##### Recorded data

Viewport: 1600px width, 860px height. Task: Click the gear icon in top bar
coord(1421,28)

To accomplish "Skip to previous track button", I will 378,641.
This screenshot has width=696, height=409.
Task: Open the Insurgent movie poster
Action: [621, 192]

##########

**Task brief:** The entries above should be set down again exactly as they appear.

**Answer space:**
Viewport: 1600px width, 860px height. Task: Click the gear icon in top bar
coord(1421,28)

To accomplish "Skip to previous track button", I will 378,641.
This screenshot has width=696, height=409.
Task: Open the Insurgent movie poster
Action: [621, 192]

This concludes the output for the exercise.